1. Use it for classification, not for Regression
Your goal is to set the labels 0, 1 on the test data table.
2. A case
We have a bunch of data, assuming there is only one feature, and the tumor size tumorsize. We want to determine whether it is benign (benign, 0) or malignant (malignant, 1 ).
The data is assumed as follows:
We can use a linear function h (x) to divide this space. One side is benign and the other side is malignant.
, X0 = 1.
The coefficient ω can be obtained through gradient descent.
Due to the influence of an odd dollar instance on the rightmost side, the straight line we get is likely to be like this. For many instances in the training set, the wrong side is located. It is not always a good idea to use the linear model for classification.
Furthermore, the value of h (x) may be greater than 1, which may be less than 0. We want 0 <= h (x) <= 1.
Therefore, we introduced the sigmoid function.
3. Sigmoid Function
The sigmoid function is a function that defines the entire real number field and the value field is (0, 1. When X-> + infinity, sig (x)-> 1; when X->-infinity, sig (x)-> 0.
Order
In fact, the output of this function can be viewed as P (y = 1 | X, ω ). If y =-1 and y = 1 are output:
That is:
The image of the former is that the image of the latter is symmetric.
We have a new hypothesis. The output is between (0, 1). When h '(x)> 0.5, we think the tumor is malignant (1 ), when h '(x) <0.5 is benign. When h '(x) = 0.5, the result is random.
4. Decoding Algorithm
For logistic regression without regularization, we can use the gradient descent algorithm to minimize a negative log-likelihood:
The above Code adds a prior probability and implements regularization. Assume that ω follows a normal distribution. The reason for regularization is to prevent overfitting.
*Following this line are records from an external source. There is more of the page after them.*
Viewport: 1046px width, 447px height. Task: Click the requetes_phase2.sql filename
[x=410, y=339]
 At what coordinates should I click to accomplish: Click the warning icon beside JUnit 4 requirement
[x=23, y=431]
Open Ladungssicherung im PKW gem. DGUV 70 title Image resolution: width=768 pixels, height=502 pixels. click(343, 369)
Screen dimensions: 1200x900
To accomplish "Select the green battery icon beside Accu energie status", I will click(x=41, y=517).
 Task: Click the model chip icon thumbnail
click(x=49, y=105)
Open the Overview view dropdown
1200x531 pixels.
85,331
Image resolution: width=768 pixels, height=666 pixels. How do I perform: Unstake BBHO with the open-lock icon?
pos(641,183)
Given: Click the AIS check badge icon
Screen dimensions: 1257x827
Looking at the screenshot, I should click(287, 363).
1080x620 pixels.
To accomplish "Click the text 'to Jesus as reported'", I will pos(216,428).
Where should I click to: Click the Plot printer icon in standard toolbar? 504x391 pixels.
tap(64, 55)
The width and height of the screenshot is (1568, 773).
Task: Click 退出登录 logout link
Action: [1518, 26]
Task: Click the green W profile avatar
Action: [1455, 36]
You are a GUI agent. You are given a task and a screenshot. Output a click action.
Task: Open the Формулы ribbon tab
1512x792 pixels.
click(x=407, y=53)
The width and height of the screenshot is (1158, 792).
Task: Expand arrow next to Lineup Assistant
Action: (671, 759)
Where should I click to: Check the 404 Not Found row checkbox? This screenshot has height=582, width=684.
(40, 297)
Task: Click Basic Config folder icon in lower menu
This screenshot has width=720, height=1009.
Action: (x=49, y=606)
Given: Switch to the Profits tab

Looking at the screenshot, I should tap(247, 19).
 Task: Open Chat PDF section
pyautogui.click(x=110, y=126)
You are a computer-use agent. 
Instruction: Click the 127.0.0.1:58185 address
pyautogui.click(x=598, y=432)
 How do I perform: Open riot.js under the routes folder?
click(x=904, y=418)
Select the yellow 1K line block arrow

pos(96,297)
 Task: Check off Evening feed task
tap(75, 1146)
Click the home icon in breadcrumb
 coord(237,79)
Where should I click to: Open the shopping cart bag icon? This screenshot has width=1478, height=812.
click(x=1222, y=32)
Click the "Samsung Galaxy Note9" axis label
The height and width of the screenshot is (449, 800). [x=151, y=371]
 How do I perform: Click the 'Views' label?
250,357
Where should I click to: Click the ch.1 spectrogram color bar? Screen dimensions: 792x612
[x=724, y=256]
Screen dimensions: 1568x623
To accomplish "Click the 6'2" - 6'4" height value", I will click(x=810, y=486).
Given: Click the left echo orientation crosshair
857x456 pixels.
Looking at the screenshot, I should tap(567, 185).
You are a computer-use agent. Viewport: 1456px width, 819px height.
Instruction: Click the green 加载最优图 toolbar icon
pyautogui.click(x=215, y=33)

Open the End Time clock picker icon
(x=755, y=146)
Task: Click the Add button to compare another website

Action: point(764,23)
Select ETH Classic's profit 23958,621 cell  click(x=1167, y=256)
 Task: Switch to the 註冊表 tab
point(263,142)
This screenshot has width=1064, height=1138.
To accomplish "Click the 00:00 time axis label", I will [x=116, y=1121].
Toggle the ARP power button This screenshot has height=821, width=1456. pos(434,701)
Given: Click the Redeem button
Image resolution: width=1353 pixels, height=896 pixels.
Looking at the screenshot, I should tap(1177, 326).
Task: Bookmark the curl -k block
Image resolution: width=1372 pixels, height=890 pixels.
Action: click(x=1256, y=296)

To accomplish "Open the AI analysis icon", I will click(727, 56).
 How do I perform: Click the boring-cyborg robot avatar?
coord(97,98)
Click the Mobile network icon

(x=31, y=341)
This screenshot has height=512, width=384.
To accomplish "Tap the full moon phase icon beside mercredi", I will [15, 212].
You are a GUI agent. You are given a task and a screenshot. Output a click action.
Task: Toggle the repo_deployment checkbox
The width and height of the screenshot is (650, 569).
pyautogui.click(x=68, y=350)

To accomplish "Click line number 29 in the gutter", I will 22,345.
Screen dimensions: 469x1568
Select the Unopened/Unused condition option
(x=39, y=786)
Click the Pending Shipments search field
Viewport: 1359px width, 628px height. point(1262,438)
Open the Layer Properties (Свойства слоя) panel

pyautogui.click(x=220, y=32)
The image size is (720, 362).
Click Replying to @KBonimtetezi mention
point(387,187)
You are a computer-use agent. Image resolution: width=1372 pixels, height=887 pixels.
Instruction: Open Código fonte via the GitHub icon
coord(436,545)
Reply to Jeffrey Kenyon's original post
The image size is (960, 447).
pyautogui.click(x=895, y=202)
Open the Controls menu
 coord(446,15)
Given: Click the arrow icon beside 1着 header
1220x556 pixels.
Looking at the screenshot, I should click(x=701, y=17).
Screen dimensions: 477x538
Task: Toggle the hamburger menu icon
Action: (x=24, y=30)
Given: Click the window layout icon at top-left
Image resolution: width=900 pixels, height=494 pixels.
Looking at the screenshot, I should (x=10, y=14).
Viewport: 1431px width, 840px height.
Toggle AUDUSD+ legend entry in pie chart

Take the above as the minimum goal and use gradient descent to obtain the minimum ω '. This is the final parameter of the trained model.
For new data x', we use the new f (x') = H' (x', ω '). If f (x')> 0.5, the prediction result is malignant. If f (x') <0.5, the prediction result is benign. At the same time, this function value is also the probability that the result is malignant.